### Exercise description
Below are lines of data, and only some are wanted. Please repeat exactly those from the line that has "Image resolution: width=441" through the line that has "You are a computer-use agent. Image".

### Exercise input
-- Opening Marker --
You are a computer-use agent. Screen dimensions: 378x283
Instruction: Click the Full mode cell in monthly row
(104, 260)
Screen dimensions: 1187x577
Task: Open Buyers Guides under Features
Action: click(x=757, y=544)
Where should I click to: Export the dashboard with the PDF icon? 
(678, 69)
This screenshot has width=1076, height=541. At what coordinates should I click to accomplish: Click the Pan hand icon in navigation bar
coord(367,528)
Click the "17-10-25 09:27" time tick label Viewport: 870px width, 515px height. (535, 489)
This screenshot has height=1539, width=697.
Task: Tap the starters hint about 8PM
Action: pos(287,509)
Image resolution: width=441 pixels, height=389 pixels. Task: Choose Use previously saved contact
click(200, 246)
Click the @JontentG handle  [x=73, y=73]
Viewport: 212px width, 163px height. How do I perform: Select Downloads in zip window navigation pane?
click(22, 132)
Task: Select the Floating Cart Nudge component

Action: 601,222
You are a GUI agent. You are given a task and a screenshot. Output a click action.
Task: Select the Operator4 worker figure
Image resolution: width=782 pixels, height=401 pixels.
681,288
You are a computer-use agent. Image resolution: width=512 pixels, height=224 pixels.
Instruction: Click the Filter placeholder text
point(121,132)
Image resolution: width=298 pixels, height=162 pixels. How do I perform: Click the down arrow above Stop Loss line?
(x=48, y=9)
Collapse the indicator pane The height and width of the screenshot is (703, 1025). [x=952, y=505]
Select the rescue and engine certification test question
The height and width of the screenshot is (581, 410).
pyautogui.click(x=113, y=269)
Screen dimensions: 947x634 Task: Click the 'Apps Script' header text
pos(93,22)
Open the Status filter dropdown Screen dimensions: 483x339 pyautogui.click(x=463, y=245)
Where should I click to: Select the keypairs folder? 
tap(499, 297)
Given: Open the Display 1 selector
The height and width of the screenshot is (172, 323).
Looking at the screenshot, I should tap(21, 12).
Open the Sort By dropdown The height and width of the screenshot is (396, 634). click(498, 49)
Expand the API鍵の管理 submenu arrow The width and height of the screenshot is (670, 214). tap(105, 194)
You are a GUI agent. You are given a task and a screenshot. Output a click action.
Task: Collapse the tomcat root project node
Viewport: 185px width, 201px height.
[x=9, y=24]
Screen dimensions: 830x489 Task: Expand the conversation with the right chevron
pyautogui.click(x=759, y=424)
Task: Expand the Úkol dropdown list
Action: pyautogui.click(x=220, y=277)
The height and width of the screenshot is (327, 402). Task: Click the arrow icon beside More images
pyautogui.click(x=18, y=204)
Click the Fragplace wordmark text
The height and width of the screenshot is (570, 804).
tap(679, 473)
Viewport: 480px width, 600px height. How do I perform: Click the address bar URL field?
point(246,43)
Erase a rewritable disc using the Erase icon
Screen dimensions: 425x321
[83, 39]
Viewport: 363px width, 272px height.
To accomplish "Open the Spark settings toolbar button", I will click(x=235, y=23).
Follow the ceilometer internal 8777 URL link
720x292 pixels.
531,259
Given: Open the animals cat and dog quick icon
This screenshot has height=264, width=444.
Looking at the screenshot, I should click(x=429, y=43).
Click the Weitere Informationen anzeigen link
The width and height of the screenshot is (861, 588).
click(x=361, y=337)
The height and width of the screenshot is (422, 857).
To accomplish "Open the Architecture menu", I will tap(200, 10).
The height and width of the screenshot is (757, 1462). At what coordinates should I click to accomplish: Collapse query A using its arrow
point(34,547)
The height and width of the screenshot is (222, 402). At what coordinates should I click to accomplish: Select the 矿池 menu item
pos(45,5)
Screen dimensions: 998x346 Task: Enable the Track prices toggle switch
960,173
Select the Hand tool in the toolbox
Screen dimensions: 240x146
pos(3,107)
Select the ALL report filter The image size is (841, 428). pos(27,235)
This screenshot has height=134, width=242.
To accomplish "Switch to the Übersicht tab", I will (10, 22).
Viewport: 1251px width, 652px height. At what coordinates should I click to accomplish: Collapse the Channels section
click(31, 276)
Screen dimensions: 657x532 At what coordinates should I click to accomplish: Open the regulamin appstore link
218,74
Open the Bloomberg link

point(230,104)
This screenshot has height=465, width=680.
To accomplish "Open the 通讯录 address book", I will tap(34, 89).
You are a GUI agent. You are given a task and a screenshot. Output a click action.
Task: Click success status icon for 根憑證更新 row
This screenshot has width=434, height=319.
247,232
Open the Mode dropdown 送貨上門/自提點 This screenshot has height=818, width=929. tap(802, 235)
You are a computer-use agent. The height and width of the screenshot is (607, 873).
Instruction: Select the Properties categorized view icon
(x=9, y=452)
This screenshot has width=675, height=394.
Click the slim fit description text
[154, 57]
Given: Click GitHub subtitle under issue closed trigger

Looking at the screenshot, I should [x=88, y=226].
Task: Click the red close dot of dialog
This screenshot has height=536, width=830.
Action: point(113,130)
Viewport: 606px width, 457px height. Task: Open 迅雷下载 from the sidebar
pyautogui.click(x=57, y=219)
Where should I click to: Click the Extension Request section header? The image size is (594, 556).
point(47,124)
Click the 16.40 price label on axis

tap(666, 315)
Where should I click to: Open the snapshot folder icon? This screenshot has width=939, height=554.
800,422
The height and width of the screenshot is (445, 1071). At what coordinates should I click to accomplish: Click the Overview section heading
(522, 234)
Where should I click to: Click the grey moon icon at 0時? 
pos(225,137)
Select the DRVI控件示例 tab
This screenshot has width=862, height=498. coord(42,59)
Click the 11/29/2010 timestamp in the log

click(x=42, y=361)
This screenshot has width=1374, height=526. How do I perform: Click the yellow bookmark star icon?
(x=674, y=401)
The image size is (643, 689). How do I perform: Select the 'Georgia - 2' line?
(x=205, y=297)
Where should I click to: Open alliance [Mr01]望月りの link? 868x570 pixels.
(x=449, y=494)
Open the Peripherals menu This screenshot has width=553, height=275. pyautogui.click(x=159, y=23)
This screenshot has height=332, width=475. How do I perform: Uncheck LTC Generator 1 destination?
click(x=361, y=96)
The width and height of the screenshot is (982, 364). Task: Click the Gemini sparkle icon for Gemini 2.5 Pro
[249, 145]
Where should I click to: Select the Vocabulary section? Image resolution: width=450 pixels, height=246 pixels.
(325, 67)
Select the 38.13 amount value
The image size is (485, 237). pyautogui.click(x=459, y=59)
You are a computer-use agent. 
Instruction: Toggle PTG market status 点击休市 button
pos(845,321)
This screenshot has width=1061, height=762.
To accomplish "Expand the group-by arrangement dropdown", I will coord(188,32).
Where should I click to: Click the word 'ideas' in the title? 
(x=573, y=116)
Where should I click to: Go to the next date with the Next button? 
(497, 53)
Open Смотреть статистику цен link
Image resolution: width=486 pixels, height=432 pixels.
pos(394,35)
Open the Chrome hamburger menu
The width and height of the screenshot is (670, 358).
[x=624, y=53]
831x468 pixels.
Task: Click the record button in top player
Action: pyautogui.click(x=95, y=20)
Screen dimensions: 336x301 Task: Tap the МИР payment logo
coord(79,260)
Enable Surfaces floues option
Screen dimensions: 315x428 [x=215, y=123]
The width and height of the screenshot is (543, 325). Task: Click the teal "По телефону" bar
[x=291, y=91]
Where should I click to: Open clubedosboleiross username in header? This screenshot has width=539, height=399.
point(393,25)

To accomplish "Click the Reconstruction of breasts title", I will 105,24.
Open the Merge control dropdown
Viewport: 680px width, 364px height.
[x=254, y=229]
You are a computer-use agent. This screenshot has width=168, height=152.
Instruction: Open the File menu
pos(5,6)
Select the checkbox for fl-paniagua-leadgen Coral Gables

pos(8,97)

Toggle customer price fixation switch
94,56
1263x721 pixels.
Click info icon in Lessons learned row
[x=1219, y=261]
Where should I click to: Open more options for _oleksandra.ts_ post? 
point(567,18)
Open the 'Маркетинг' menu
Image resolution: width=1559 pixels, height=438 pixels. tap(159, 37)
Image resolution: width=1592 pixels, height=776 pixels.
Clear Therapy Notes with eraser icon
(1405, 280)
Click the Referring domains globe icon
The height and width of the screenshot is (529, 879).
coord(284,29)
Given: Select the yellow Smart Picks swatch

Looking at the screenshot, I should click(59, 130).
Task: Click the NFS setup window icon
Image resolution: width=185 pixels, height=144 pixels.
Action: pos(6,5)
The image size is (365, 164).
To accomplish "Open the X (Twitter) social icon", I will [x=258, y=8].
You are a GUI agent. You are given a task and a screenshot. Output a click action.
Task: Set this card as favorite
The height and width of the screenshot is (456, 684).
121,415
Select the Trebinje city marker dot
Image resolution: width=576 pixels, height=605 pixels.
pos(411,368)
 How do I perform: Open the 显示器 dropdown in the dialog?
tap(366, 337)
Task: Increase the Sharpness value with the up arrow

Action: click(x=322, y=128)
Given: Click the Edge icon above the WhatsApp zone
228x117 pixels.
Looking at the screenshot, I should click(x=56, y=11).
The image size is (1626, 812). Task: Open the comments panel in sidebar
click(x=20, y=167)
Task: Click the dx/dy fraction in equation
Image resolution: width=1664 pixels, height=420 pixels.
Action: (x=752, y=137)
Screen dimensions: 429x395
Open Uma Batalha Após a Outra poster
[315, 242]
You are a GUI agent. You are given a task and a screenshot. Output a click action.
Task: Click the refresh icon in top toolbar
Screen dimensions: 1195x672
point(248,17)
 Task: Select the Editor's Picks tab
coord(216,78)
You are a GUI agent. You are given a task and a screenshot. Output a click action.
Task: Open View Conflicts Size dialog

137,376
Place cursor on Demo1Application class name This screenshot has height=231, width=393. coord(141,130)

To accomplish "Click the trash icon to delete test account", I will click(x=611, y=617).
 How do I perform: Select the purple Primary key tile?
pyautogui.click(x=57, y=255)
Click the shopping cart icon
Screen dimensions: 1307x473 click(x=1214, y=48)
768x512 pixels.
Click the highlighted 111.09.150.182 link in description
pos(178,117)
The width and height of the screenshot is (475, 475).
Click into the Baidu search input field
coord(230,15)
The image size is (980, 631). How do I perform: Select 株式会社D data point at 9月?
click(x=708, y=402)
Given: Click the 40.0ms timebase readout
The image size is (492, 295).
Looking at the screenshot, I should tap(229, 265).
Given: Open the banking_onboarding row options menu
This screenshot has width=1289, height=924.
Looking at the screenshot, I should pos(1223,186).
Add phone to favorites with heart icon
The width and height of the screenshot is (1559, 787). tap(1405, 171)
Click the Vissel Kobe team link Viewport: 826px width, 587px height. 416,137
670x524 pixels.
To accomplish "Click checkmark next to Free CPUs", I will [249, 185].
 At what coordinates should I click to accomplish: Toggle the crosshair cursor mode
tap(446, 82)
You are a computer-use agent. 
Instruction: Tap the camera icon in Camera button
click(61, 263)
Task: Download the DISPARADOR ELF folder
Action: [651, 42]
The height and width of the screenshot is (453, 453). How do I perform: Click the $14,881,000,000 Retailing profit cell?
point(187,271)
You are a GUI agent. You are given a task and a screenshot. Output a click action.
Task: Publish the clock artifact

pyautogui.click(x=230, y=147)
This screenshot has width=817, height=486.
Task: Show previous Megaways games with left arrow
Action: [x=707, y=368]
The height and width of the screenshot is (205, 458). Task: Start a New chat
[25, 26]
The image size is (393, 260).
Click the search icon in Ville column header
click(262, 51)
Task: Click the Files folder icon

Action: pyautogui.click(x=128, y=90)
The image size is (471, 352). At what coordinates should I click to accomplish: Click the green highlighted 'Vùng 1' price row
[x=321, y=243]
-- Closing Marker --
### Task solution
Image resolution: width=441 pixels, height=389 pixels. Task: Choose Use previously saved contact
click(200, 246)
Click the @JontentG handle  [x=73, y=73]
Viewport: 212px width, 163px height. How do I perform: Select Downloads in zip window navigation pane?
click(22, 132)
Task: Select the Floating Cart Nudge component

Action: 601,222
You are a GUI agent. You are given a task and a screenshot. Output a click action.
Task: Select the Operator4 worker figure
Image resolution: width=782 pixels, height=401 pixels.
681,288
You are a computer-use agent. Image resolution: width=512 pixels, height=224 pixels.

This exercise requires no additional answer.